Use i3, and switch the default keybindings from using j/k/l/; for movement to using h/j/k/l like vim. Increase the amount you can move floating windows with the keyboard from 10px to 100px per shortcut keypress. Same thing with the window resizing shortcuts.
Make CapsLock be another Escape. That key is more useful that way.
You can have bash or zsh use vi-keybindings with a simple `set -o vi`.
You can have all REPLs that use readline use vi-keybindings with a simple `set editing-mode vi` in ~/.inputrc.
If you use either urxvt or tmux, you can setup a mode that allows you to control the cursor in the terminal buffer and copy things. This is tremendously useful for when you executed a command and you want to copy piece of the output to use in a new command.
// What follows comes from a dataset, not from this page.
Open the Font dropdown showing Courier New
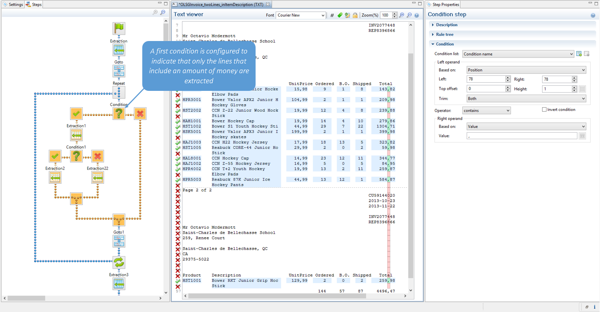Screen dimensions: 600x312 301,15
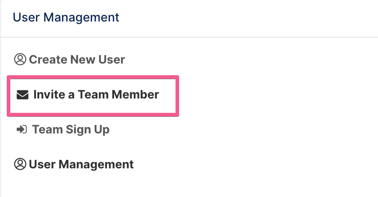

You can do it in a few keypresses. Guess what? In both of these you can setup vi keybindings for the cursor movement.
Now that everything's been set to use vi keybindings, get good at using them effectively.
Get creative making keyboard shortcuts. I have a shortcut that toggles the placement of all floating windows in the current workspace to another new workspace. So I can just hit that to hide all floating windows, work on the tiling windows below, and then call the floating windows back when I need them.
You can browse quickly in Firefox using only the keyboard without needing extensions like Vimperator. When you want to click a link, just Ctrl-f and type some unique text from the link, hit Enter until you focus the link you wanted, then Escape and Enter (or Ctrl-Enter if you want a new tab). If you want to use text near the link because the link's text is too common or is an image, then do it and then use Tab or Shift-Tab to select the link you want.
Now, you can put the mouse in your drawer.
Just joking, there'll be annoying sites that instead of using <a> tags for things, they decided to put a click event listener, so you'll have no choice other than refusing to use those sites.